AWS Database Blog

Store off-chain data using Amazon Managed Blockchain and Amazon S3: Part 2

This is the second post of a two-part series that covers how to store off-chain data using Amazon Managed Blockchain and Amazon Simple Storage Service (Amazon S3). This post builds on the solution setup outlined in Part 1.

In Part 1, we presented a solution that implements off-chain storage for non-transactional data using Amazon S3, and Managed Blockchain for Hyperledger Fabric for on-chain storage. One of the advantages offered by blockchain technology is that it’s tamper-proof. You can cryptographically verify the integrity of the data that has been stored on the ledger, known as on-chain data. However, there are also cases when off-chain data is needed to store any non-transactional data that is too large to store on-chain efficiently. We should also make sure that off-chain data has not been tampered with.
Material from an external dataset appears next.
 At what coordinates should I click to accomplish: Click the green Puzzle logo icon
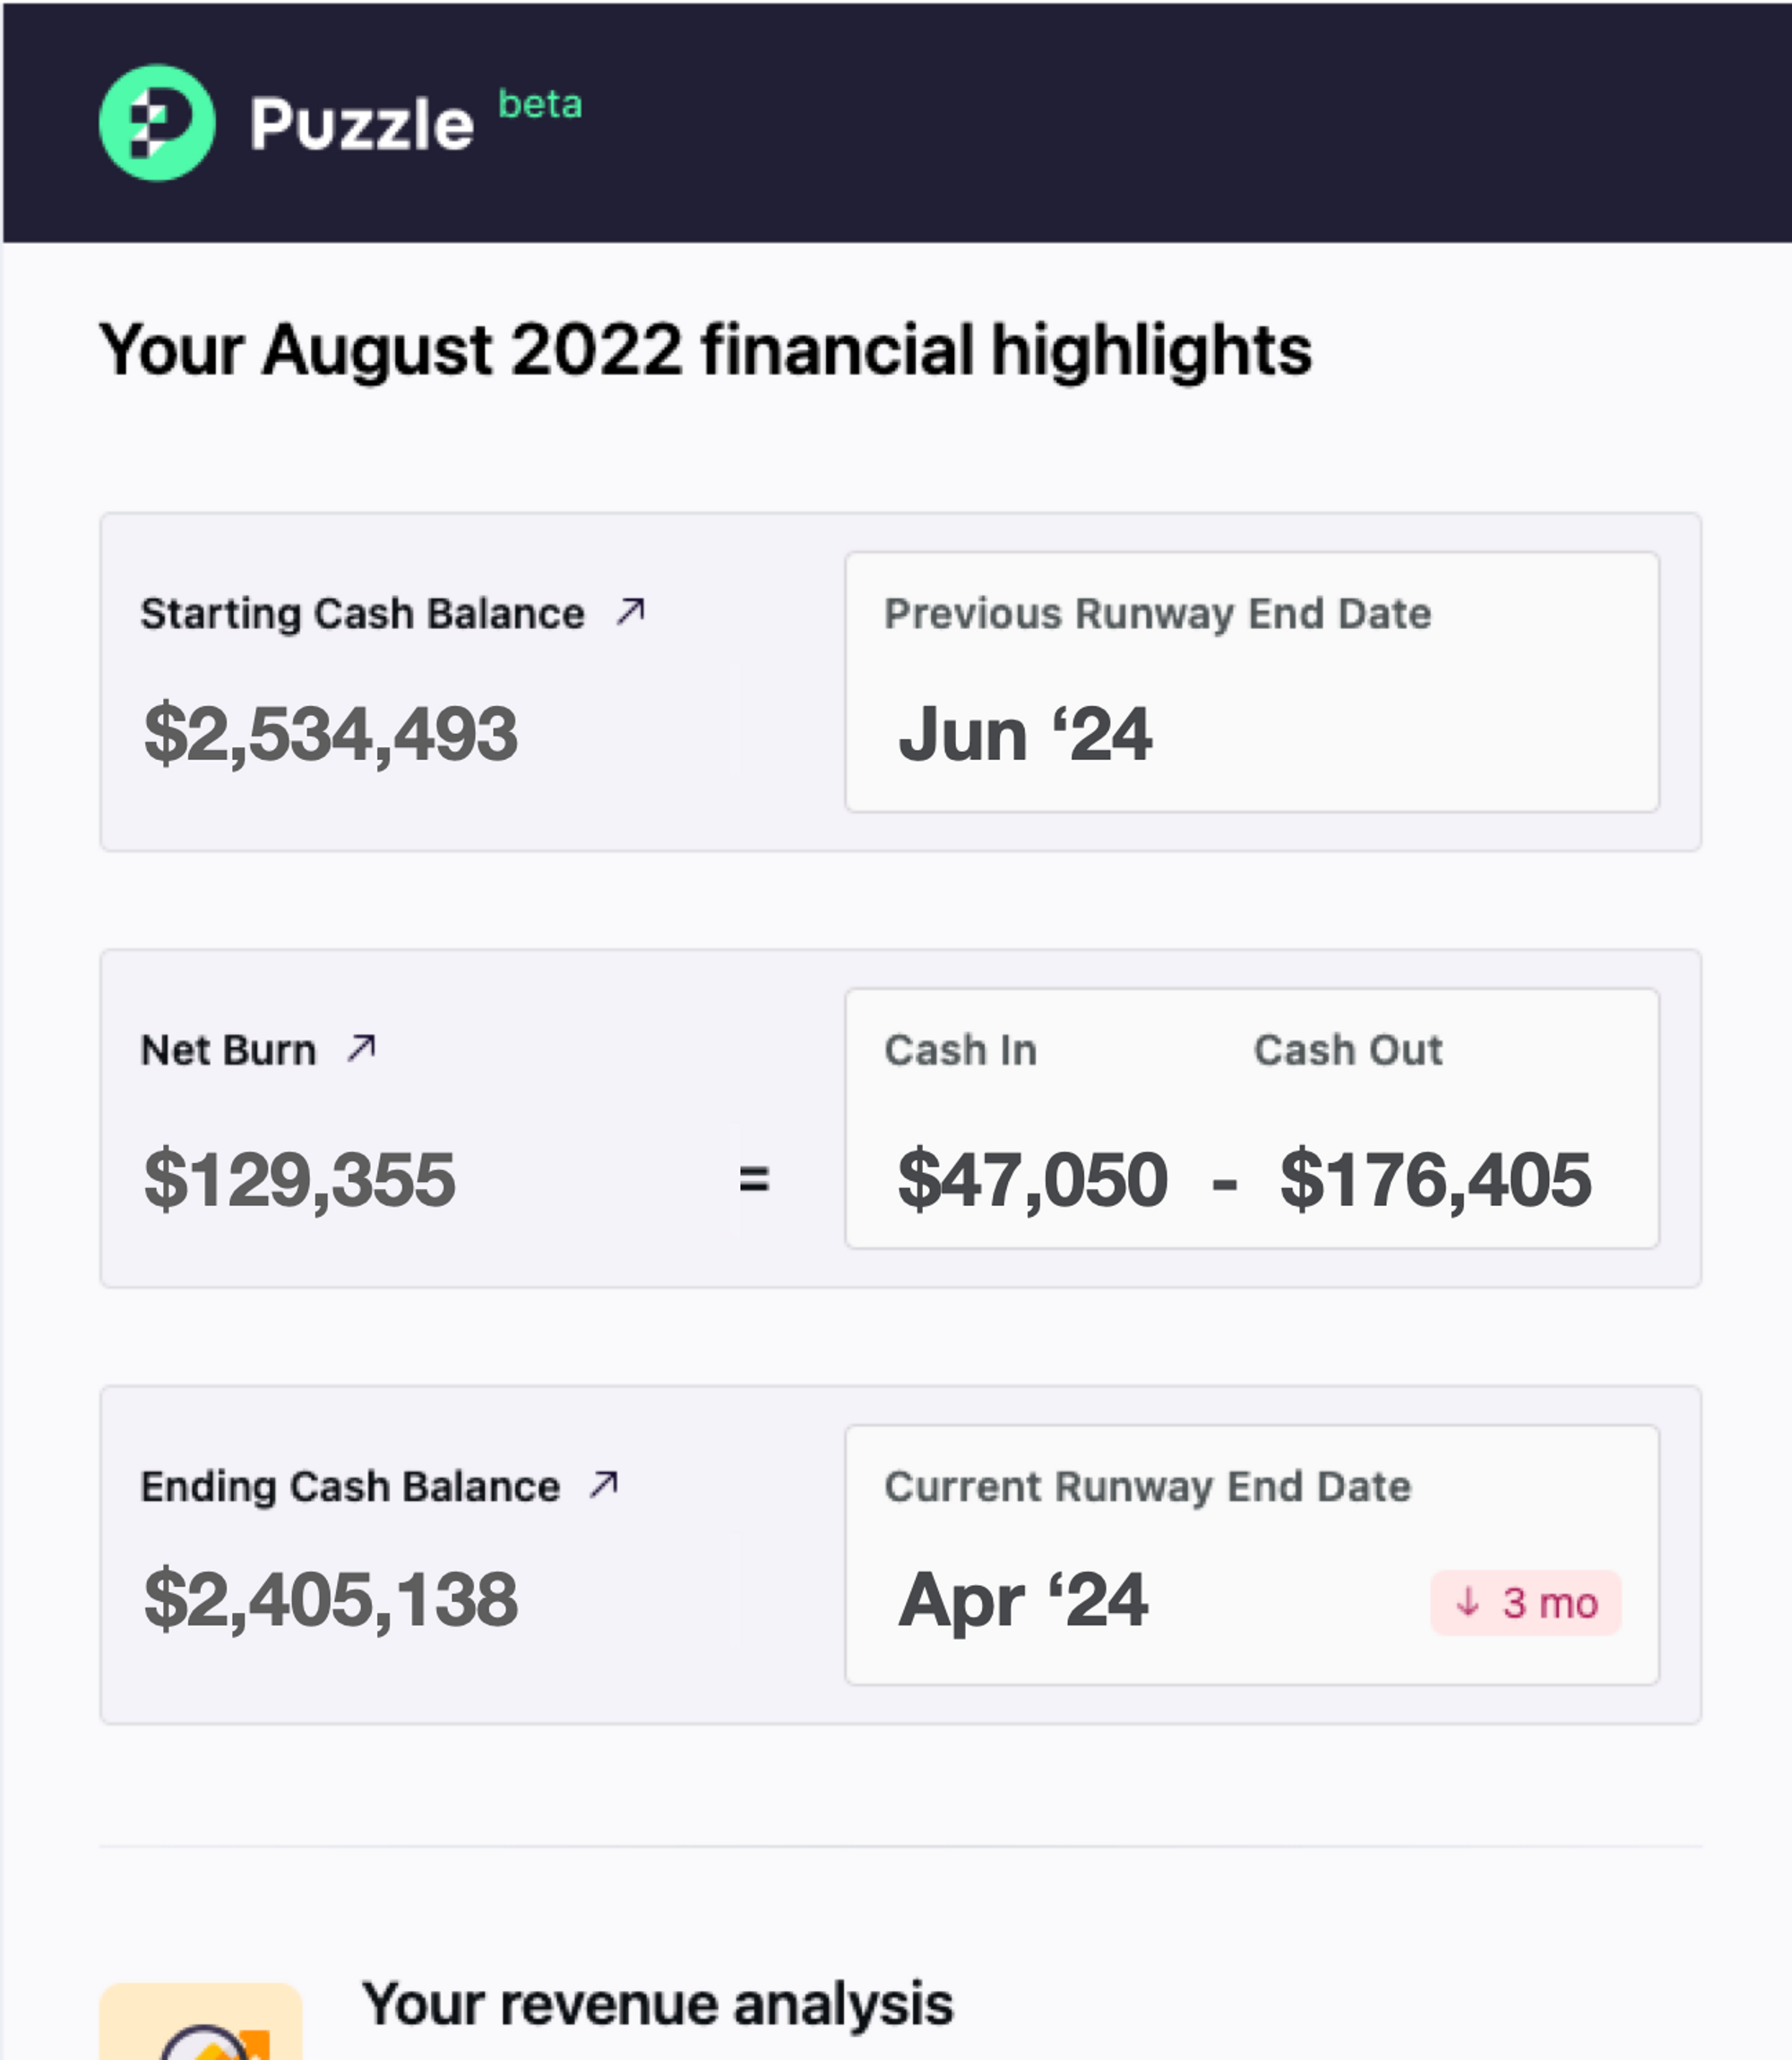(157, 123)
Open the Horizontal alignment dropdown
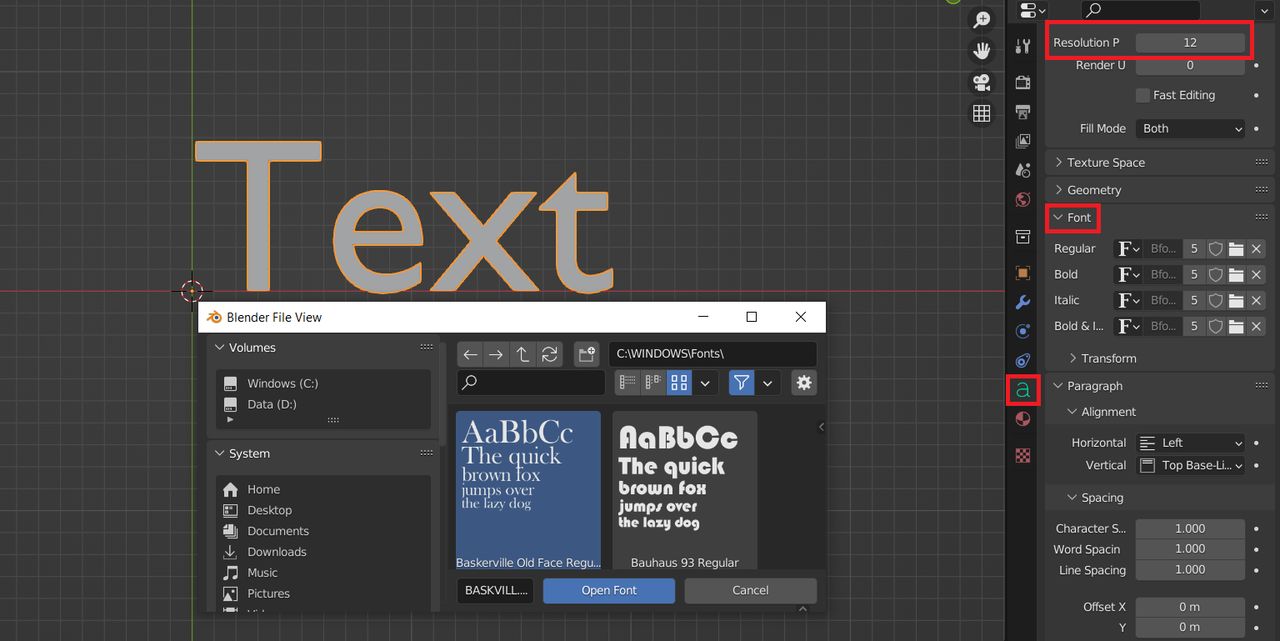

In this post, we show you how to fetch both on-chain and off-chain data in a single request, while verifying the integrity of the off-chain data.

Solution overview

The following diagram illustrates the high-level architecture of the end-to-end solution.

In Part 1, we updated the “create new donor API” of the non-profit blockchain workshop to upload the donor image to Amazon S3, and we stored the hash of it on the blockchain, along with the user name and email.

In this post, we update the “get donor API” to fetch the donor details from the blockchain ledger and the image from Amazon S3 in a single API call. While fetching the image, we also verify the integrity of the file by comparing the hash value stored on the blockchain with the calculated hash value of the image stored in Amazon S3. We use AWS Step Functions to orchestrate the steps to read data from the blockchain ledger, fetch images from Amazon S3, and verify them.

The walkthrough includes the following steps:

  1. Create an AWS Lambda function to read the image from Amazon S3.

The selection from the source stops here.